# How to get the right sound for "Wipeout"?



## Classic_Cool (Oct 20, 2011)

I've been practicing the electric guitar off and on for a while and I finally got around to trying to play a song. I chose "Wipeout" cause it's a classic song and pretty easy to remember but I can't seem to get the sound right. I've got an Ibanez ART100 guitar and I bought a Boss AC-3 Acoustic Simulator with this song in mind but the notes just come out sounding too deep. I've tried messing with the settings on the Boss pedal but I'm just not getting any closer. It's discouraging trying to learn a song when you don't sound anything like it 

Anybody have any advice for me? Thanks.


----------



## keeperofthegood (Apr 30, 2008)

Im not the one to know  but had to go watch it again just to hear it. Honestly the tone I hear is more akin to rubber bands than guitar strings LOL (clean to a good tube amp, palm mute as you go my 2 cents)

[video=youtube;T8__EwAT8VM]http://www.youtube.com/watch?v=T8__EwAT8VM[/video]


----------



## bw66 (Dec 17, 2009)

I would start by running clean (no effects or distortion) into your amp and turning up the reverb, if you have it.


----------



## keeperofthegood (Apr 30, 2008)

I would have to agree Brian. In just reading the bits and bobs on The Ventures their career had two phases for equipment (which is remarkable they are still going too). Their early days they used clean into amps and their later days they went with simply over driving the amps. Paraphrasing of course  still working on my first cup of coffee and getting heck from my son's teacher LOL


----------



## keeperofthegood (Apr 30, 2008)

LOL Ok going back to the ORIGINATOR of the song here, an history of the original by the original

[video=youtube;070WNc5hDyM]http://www.youtube.com/watch?v=070WNc5hDyM[/video]


----------



## NGroeneveld (Jan 23, 2011)

As for tone, looks like that pickup selector switch is on either bridge or bridge/middle.


----------



## torndownunit (May 14, 2006)

keeperofthegood said:


> I would have to agree Brian. In just reading the bits and bobs on The Ventures their career had two phases for equipment (which is remarkable they are still going too). Their early days they used clean into amps and their later days they went with simply over driving the amps.

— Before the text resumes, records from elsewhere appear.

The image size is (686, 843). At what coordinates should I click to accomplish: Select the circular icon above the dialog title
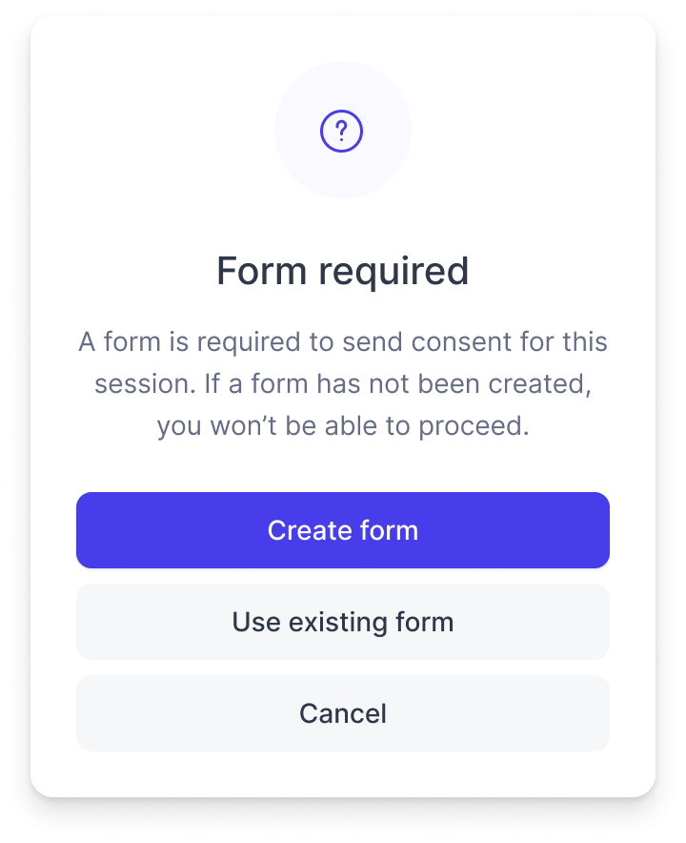tap(343, 130)
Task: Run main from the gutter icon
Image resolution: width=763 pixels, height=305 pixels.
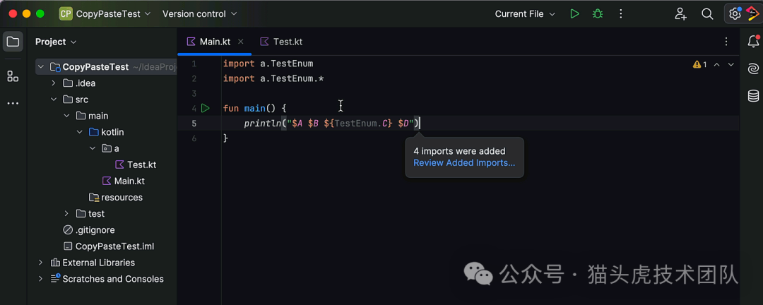Action: click(205, 108)
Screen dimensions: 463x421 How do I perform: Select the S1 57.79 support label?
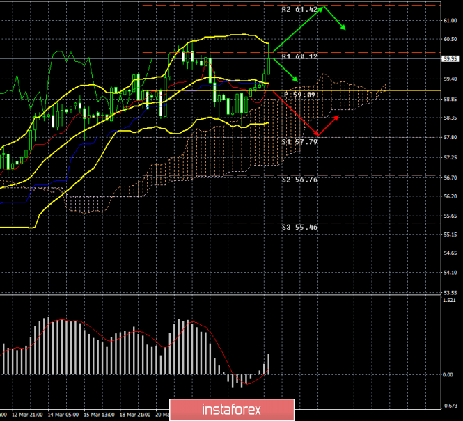[299, 141]
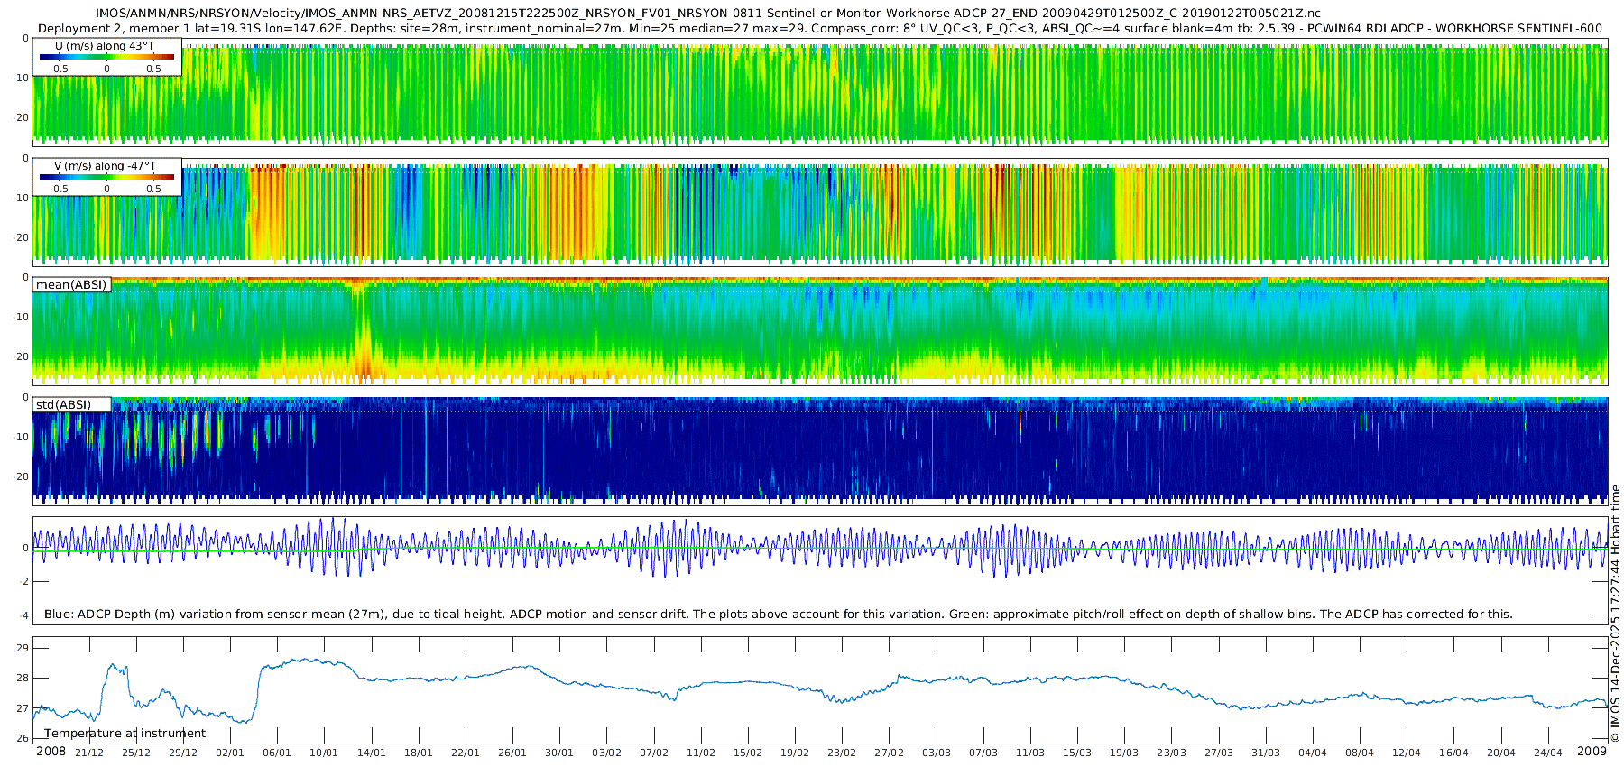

Paraphrasing of course  still working on my first cup of coffee and getting heck from my son's teacher LOL


One common thing is they used guitars with higher output single coils. The Mosrites in the video had something close to a P-90, and they used Jazzmasters a lot later on. That really contributes to the tone, especially the tone in that video.

Another thing to keep in mind in that video is that for that whole concert (I have it) the bass player is playing a Mosrite version of something like a Bass VI. So you have it hammering the same riffs the guitar is.

I absolutely love that video. Tone heaven to me. And the recording gear is so minimal.


----------



## Robert1950 (Jan 21, 2006)

Clean into a classic black faced Fender with the spring reverb cranked and some tremolo my friend.


----------



## cheezyridr (Jun 8, 2009)

Robert1950 said:


> Clean into a classic black faced Fender with the spring reverb cranked and some tremolo my friend.


 

for an overall "ventures" kinda feel i would agree, but i'm not hearing much reverb in the vid posted above.
getting that surf sound with a humbucking lp copy is gonna be a tough one. my advice would be to accept right off the bat that you're only gonna get so close. you can use a ball peen hammer to drive a nail, but it's _not ideal for that job_. that don't mean it ain't a good hammer though. understand? 
i would start at the guitar and play the bridge pup, and use a stiff pick as close to the bridge as i could play. lose the acoustic simulator, it's only making your sound warmer. the opposite of what you want. next i would go to the amp and kill most of the low end, bring up the mids some, and crank the highs until i get ice picks, then back off some. my band used to play wipe out and a couple other surf tunes back in the day, but we "heavy-metalized" them, because it was 1982, and that was the thing to do back then. these days i cringe at the blasphemous things we did to classics by the ventures, chuck berry, and elvis, just to name a few. youth really is wasted on the young.


----------



## Classic_Cool (Oct 20, 2011)

Lol, starting to think I should just pick a different song to learn and come back to this one later. I'll play with my amp when I get home but I suspect I won't get that perfect sound out of it. Thanks guys.


----------



## torndownunit (May 14, 2006)

cheezyridr said:


> *for an overall "ventures" kinda feel i would agree, but i'm not hearing much reverb in the vid posted above*.
> getting that surf sound with a humbucking lp copy is gonna be a tough one. my advice would be to accept right off the bat that you're only gonna get so close. you can use a ball peen hammer to drive a nail, but it's _not ideal for that job_. that don't mean it ain't a good hammer though. understand?
> i would start at the guitar and play the bridge pup, and use a stiff pick as close to the bridge as i could play. lose the acoustic simulator, it's only making your sound warmer. the opposite of what you want. next i would go to the amp and kill most of the low end, bring up the mids some, and crank the highs until i get ice picks, then back off some. my band used to play wipe out and a couple other surf tunes back in the day, but we "heavy-metalized" them, because it was 1982, and that was the thing to do back then. these days i cringe at the blasphemous things we did to classics by the ventures, chuck berry, and elvis, just to name a few. youth really is wasted on the young.


Ya, the Ventures live sound from those days was just dirty nasty (in a fantastic way). I love it. One other note, they are using Blonde series amps in those videos (and most others from those days) as far as I know.


----------